Try it → Starting at the line that contains "sociedade filatélica rio-grandense (91, 2256)" in the listing below, write out every line word for word until you have written the line that contains "música (33, 2212)".
Segment Start: Data under study
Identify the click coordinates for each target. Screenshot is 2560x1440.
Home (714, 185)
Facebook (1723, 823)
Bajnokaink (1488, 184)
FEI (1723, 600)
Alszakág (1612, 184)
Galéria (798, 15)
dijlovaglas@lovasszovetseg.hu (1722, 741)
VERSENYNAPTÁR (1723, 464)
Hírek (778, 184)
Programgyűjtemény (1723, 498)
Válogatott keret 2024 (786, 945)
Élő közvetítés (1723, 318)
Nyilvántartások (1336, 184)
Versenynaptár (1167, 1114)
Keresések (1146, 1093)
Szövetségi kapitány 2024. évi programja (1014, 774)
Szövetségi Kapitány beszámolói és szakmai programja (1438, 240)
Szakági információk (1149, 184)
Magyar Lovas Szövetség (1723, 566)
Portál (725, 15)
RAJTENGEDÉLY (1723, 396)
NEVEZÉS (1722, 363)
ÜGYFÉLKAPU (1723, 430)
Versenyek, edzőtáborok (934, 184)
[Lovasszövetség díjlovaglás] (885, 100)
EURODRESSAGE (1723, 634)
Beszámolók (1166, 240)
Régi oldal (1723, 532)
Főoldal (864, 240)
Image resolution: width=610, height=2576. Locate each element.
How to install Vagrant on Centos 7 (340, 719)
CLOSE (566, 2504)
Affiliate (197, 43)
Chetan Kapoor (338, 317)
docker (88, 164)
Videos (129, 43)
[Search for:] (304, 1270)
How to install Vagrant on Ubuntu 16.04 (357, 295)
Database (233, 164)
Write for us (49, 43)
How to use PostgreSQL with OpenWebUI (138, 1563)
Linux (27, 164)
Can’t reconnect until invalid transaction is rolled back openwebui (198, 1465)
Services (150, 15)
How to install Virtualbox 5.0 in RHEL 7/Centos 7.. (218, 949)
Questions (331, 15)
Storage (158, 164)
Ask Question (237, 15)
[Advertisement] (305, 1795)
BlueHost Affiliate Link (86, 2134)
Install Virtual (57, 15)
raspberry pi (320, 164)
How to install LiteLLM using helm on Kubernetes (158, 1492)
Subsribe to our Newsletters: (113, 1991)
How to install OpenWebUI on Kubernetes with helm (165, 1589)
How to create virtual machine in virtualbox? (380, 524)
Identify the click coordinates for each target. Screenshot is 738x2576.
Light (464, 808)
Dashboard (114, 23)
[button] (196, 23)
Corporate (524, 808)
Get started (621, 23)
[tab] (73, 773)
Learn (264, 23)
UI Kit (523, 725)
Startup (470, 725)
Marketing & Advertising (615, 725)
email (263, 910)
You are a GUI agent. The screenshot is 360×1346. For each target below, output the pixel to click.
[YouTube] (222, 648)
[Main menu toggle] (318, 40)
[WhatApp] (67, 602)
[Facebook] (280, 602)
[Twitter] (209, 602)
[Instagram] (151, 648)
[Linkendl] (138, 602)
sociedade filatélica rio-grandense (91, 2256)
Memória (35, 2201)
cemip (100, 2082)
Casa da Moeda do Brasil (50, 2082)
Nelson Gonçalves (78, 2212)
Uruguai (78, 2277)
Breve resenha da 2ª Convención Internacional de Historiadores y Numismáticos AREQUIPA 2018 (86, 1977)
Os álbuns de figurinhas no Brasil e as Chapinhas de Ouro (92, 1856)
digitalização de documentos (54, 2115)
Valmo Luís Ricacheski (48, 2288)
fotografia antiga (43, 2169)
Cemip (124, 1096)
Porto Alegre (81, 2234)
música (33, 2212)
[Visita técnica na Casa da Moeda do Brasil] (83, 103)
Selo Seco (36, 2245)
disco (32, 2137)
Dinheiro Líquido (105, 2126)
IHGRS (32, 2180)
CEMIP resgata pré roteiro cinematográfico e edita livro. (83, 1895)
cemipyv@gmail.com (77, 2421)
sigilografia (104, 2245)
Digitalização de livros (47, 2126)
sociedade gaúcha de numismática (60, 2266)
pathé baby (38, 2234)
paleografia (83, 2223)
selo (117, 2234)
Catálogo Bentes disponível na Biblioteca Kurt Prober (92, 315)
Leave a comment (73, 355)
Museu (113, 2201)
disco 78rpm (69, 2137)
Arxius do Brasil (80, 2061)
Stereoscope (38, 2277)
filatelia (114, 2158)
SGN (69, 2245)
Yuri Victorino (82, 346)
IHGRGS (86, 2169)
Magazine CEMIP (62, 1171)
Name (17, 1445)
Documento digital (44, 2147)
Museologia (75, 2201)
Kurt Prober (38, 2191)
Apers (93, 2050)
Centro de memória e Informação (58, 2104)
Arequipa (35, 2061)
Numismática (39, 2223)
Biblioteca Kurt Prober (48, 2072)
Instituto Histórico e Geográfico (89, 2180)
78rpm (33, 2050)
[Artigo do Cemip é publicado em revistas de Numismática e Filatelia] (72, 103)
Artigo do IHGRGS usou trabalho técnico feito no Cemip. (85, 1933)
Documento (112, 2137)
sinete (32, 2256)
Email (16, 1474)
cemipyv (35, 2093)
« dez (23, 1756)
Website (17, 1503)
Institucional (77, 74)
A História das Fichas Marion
Segment End: Data under study
Answer to this task →
sociedade filatélica rio-grandense (91, 2256)
Memória (35, 2201)
cemip (100, 2082)
Casa da Moeda do Brasil (50, 2082)
Nelson Gonçalves (78, 2212)
Uruguai (78, 2277)
Breve resenha da 2ª Convención Internacional de Historiadores y Numismáticos AREQUIPA 2018 (86, 1977)
Os álbuns de figurinhas no Brasil e as Chapinhas de Ouro (92, 1856)
digitalização de documentos (54, 2115)
Valmo Luís Ricacheski (48, 2288)
fotografia antiga (43, 2169)
Cemip (124, 1096)
Porto Alegre (81, 2234)
música (33, 2212)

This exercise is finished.